During open discussion before the council, Lori McAfee, C.E.O. and president of Wings As Eagles Ministries, which sponsors the Dream Center, denied any connection to the incident or the missionary who distributed the fabric, explaining to the council that she had been blindsided by the controversy. The council ordered an investigation into the events leading as much as the distribution of the pamphlet and the middle’s ongoing presence at Pine Ridge.
“We’re at some extent, where we as a collective either revive our Lakota lifestyle or the following generations will lose it ceaselessly.”
Within the wake of the controversy, all Christian missions on the reservation face latest scrutiny. The Catholic legacy at Pine Ridge was noted with particular bitterness by one other young Lakota woman who addressed the council before the vote. “Our nation is currently living within the aftermath of a cultural genocide that was committed by the Catholic Church and the U.S. government, who still have to be held accountable for his or her actions,” said Eleanor Ferguson, reading an announcement on behalf of the International Indigenous Youth Council. “Our lifestyle has been under attack since Christopher Columbus set foot on Turtle Island and inserted the Doctrine of Discovery upon our Indigenous nations. The Doctrine of Discovery gave the church the authority to justify murdering and raping our women and kids, colonizing and desecrating our sacred lands within the name of Jesus Christ.

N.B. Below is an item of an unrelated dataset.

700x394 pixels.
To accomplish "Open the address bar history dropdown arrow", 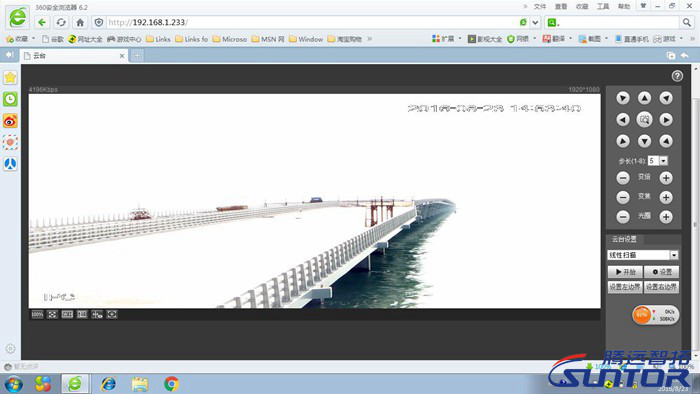I will (x=535, y=22).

“Not one follower of the Catholic or Christian church has or will go to heaven until this vile genocide is fully acknowledged and ended.”
Ms. Ferguson faulted historical Catholic mission work, particularly its role in administering residential schools within the nineteenth and twentieth centuries, for starting cycles of intergenerational trauma that proceed to haunt the Oglala Sioux community, reflected today within the reservation’s high rates of suicide, drug addiction, intercommunal violence and hopelessness.

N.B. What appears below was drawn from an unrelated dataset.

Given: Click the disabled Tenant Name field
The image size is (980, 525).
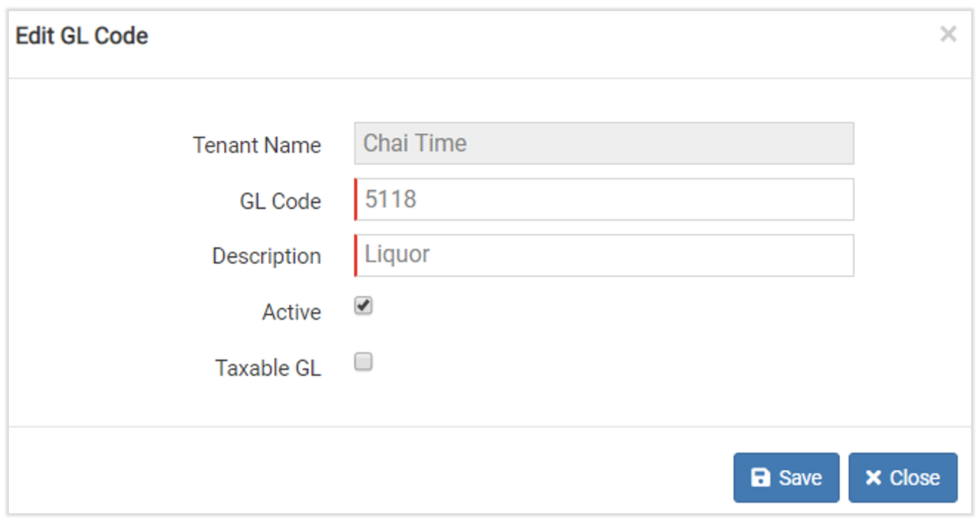Looking at the screenshot, I should click(604, 143).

“We’re at some extent,” Ms. Ferguson said, “where we as a collective either revive our Lakota lifestyle or the following generations will lose it ceaselessly, which is why we’re here to demand [that] the Oglala Lakota Sioux tribal council take immediate motion against all churches and missionaries on our territory who’re using impoverished children for financial gain.
“We will not allow these people to operate on our territory until the church has been held accountable for the mass genocide they’ve committed against the Indigenous nation.”